In light of the broadband speed post, I am (again) going to try and explain why "content ratio" is also a bad metric. Someone suggested it as a "quality" measure for an ISP, which seems sensible at first, but sadly not.

What is a contention ratio?

It is a measure of how much a link is shared (aka "contended"). The idea is you take the total demand on the link, and the link's capacity, and divide one by the other.

For example, if you have a 1Gb/s fibre going to a RAS which serves 100 separate 80Mb/s connections to customers: The demand possible is that all 100 of those customers may want 80Mb/s of traffic, so 8Gb/s total, but you only have a 1Gb/s connection which they are sharing, so 8:1 contention ratio.

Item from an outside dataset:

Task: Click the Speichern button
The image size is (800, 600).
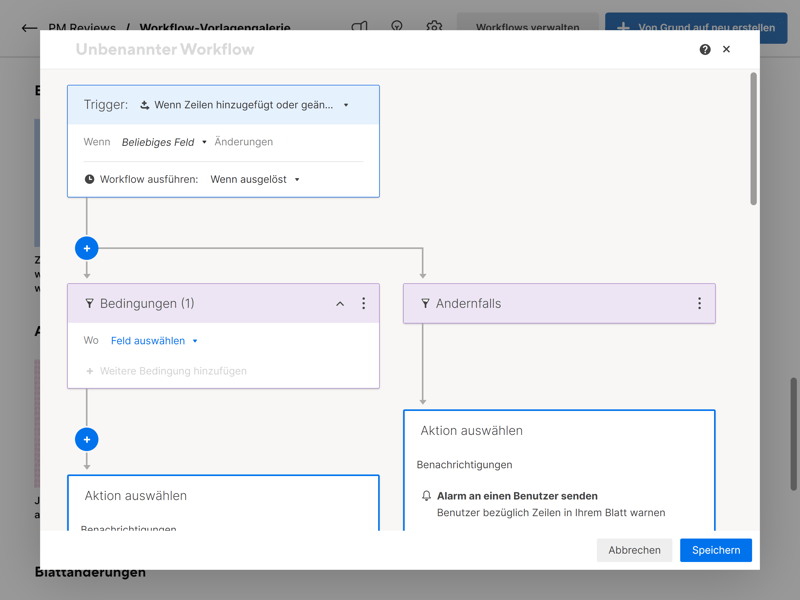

The ratio is normally expressed as N:1, and a lower "N" is "good" because it means the link is not shared as much - simple... Basically, a link that is not shared so much is not as likely to slow down because of sharing of a link.

Sadly not so simple...

Contention ratio measured where exactly?

The first issue is you cannot really say the contention ratio "of the ISP" in a meaningful way. For a start, the end user is buying access to the internet, they do not really care if there is some arbitrary point that has been picked to quote contention - they want to know how likely it is that their communications slows down. But let's try an explain a little here using FTTC from AAISP.

For most end users the first contention is that there is likely to be more than one person in their house using the internet. That is contention. Their (share of) the link will slow down if the other people are also using it. However, we are trying to measure the ISP here, so one side of the ratio is normally the expected speed which is the sync speed of the modem the end user has. Sharing beyond that in to the home is not the ISPs problem. So that gives us one side of the ratio - add up the sync speed of all of the people sharing the "link" in question.

The first link is the customer modem linking to the modem in a cabinet - that is not shared at all - the phone line carrying your 80Mb/s (if you are close to cabinet) is not shared. So 1:1 contention, excellent - let's quote that shall we?

The next link is a fibre from the cabinet - that is shared with the hundreds of people on that cabinet - your neighbours. Openreach may publish metrics for that, I am not sure. We (AAISP) don't know what they are. A contention ratio measured there is not AAISP specific - but it is a perfectly valid concern that this could be the point your traffic slows down due to sharing. In practice Openreach operate VLANs and you can buy "lower contention" on a cabinet for more money.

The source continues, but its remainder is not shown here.